> REQUIRED WORK:
1 > From the cell cycle text, write out the passage starting with "Remember back to" and going on through "mitosis? ___ o'clock.".
2 > Answer these questions from the cell cycle text:
(a) In most mammal tissues, about how many generations can cell lines go before the cells appear to grow old?
(b) What is the blue circle in the figure compared to?
(c) Which phase of mitosis is omitted from the figure?
-------- TEXT PROVIDED
Cells are triggered to divide by physical and chemical signals.  These signals trigger duplication of the nuclear DNA and then its separation in mitosis. 

Organisms have a life cycle: they are born, grow old and die, and most reproduce sexually one or more times during their life.  An individual cell in our bodies has a different kind of life cycle, they do not grow old and die but reproduce over and over again producing a line of offspring called a "cell line," or cell lineage.  In most mammal tissues, cell lines can go for about 50 generations before the cells appear to grow old and the organism dies.  In some single cell creatures like an amoebae, the cell lines are immortal.  To see a drawing illustrating one cell from a single celled creature (e.g. amoeba) and one from a multicellular creature (e.g. human) that have each completed three cycles of the cell cycle producing a cell line containing 8 cells, click here.

One cycle in the life of a eukaryotic cell is illustrated in the figure below.  The blue circle is like the face of a clock, measuring the passage of time in the cell's life cycle.  Notice that the cycle is divided into interphase and the phases of mitosis: prophase, (prometaphase omitted), etc. 

Remember back to when you were a fertilized egg cell in your mother's womb.  One trip around the blue clock will tract the events taking you from one cell to two cells.  You start as a single cell in interphase at around 7 o'clock on the blue clock face.  At what time do you complete G1,S and G2 of interphase and start mitosis? ___ o'clock.
----------------
-------- SUPPLIED MATERIAL
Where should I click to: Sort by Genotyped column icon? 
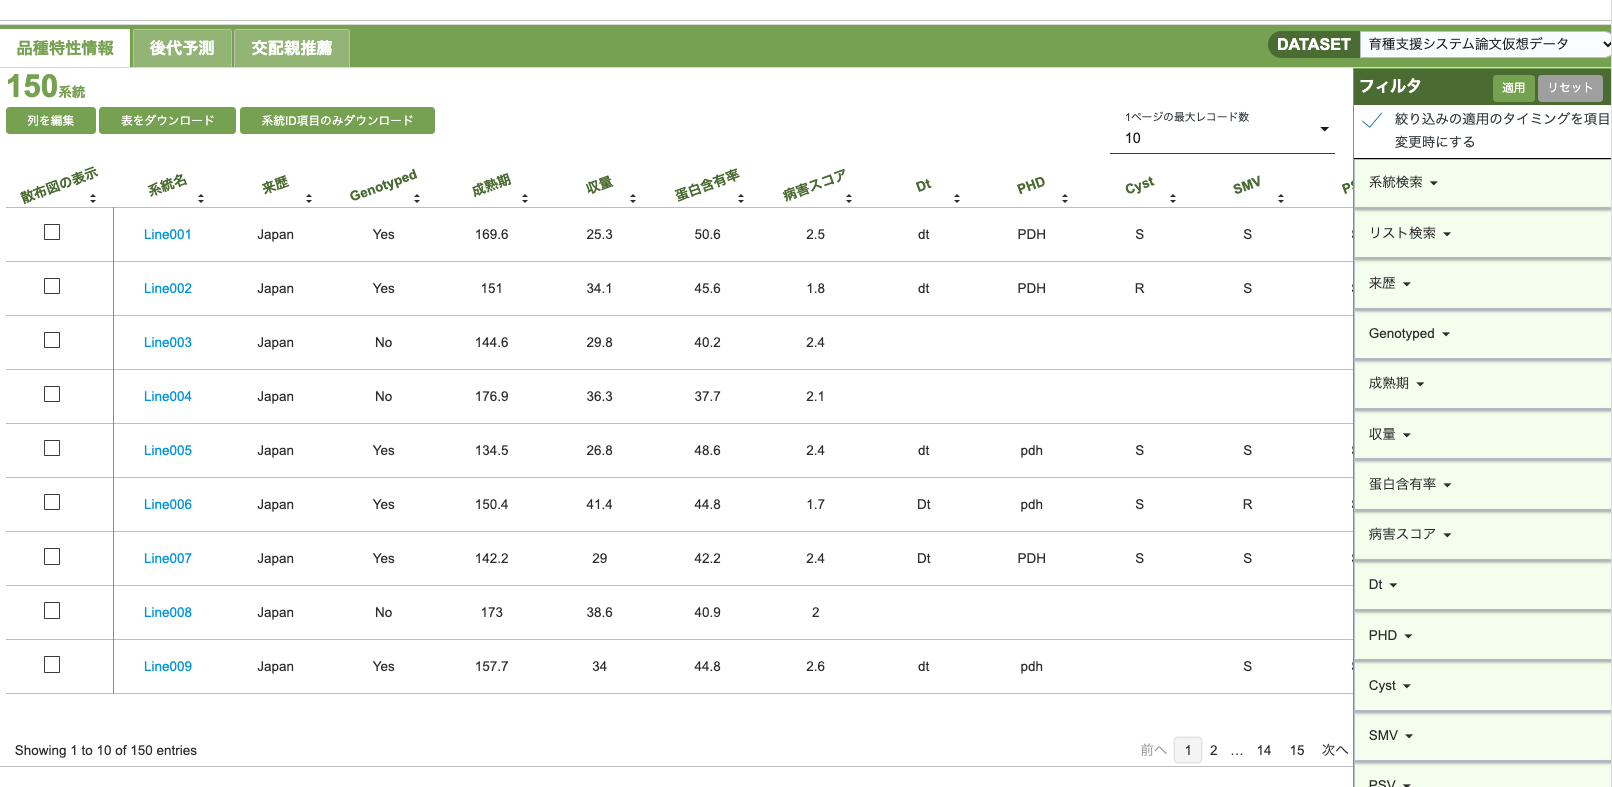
----------------
> EXERCISE SOLUTIONS:
1 >
Remember back to when you were a fertilized egg cell in your mother's womb.  One trip around the blue clock will tract the events taking you from one cell to two cells.  You start as a single cell in interphase at around 7 o'clock on the blue clock face.  At what time do you complete G1,S and G2 of interphase and start mitosis? ___ o'clock.

2 >
(a) About 50 generations.
(b) The face of a clock.
(c) Prometaphase.